Based on a decade of painstaking research, Linda Peavy and Ursula Smith's Full-Court Quest paints a vibrant and nuanced picture of the Fort Shaw Indian School and the young women whose basketball skills amazed and delighted crowds at the 1904 St. Louis World's Fair. The beautifully constructed narrative weaves together a wide variety of subplots: the creation of the Fort Shaw Indian School in Montana's Sun River valley, the development of the game of basketball and its importance for women's team athletics at the turn of the twentieth century, the construction of the model Indian school at the St. Louis fairgrounds, and most importantly, the microhistories of ten young “world champions” who represented the Shoshone, Assiniboine, Gros Ventre, Piegan, Bannock, Ojibwe, and Cree nations. The story comprises events that resulted from a “confluence of cultures” (p. 343). One hundred years of native-nonnative interaction following the 1803 Louisiana Purchase coalesced by the end of the nineteenth century. The Fort Shaw girls came of age in a moment before the Indian School Service began to emphasize domestic and manual skills to the exclusion of academic, artistic, and athletic training. They also excelled at the fledgling game of basketball at a time when audiences—especially at international exhibitions—marveled at the women who were often barred from team competition because of their gender.
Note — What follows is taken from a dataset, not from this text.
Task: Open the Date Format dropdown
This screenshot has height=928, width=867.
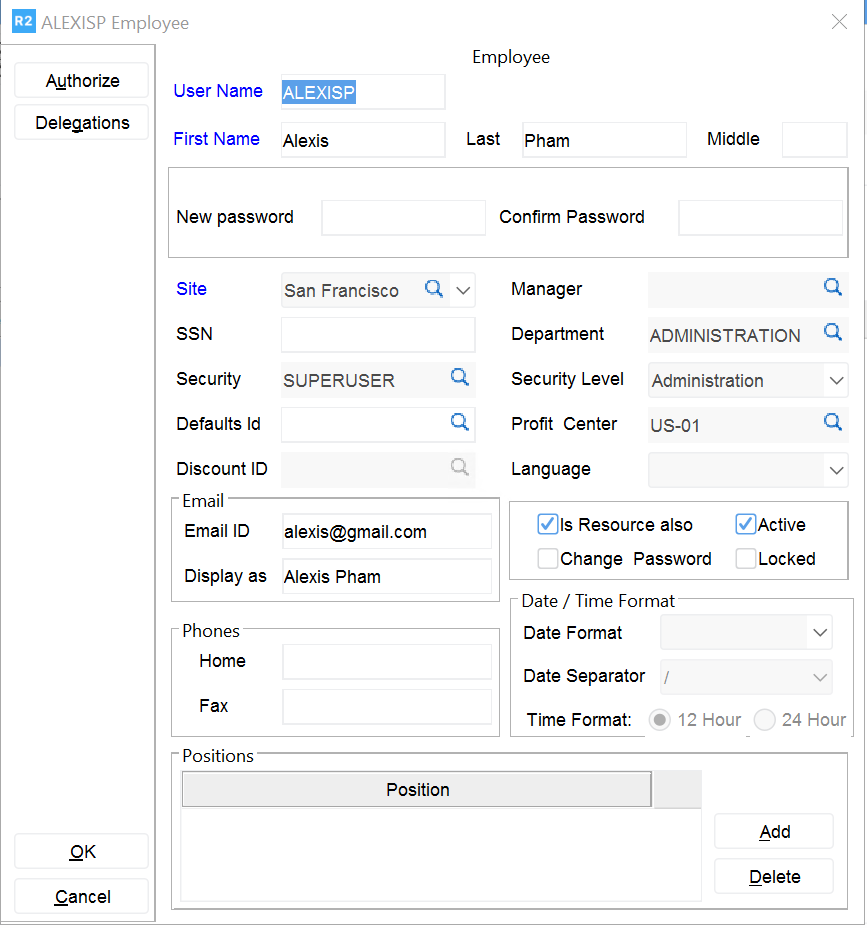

The authors note that the 1904 St. Louis World's Fair was the last one to feature vast ethnographic displays that included model Indian schools and native villages, reflecting both the state of Americanist anthropology at the time and the general interest in indigenous peoples shown by an increasingly expansionist nation. The Fort Shaw team “seized that moment,” Smith and Peavy wrote, “and in doing so challenged the prevailing attitudes toward the athletic abilities of women and toward the abilities of Indian peoples” (p. 344).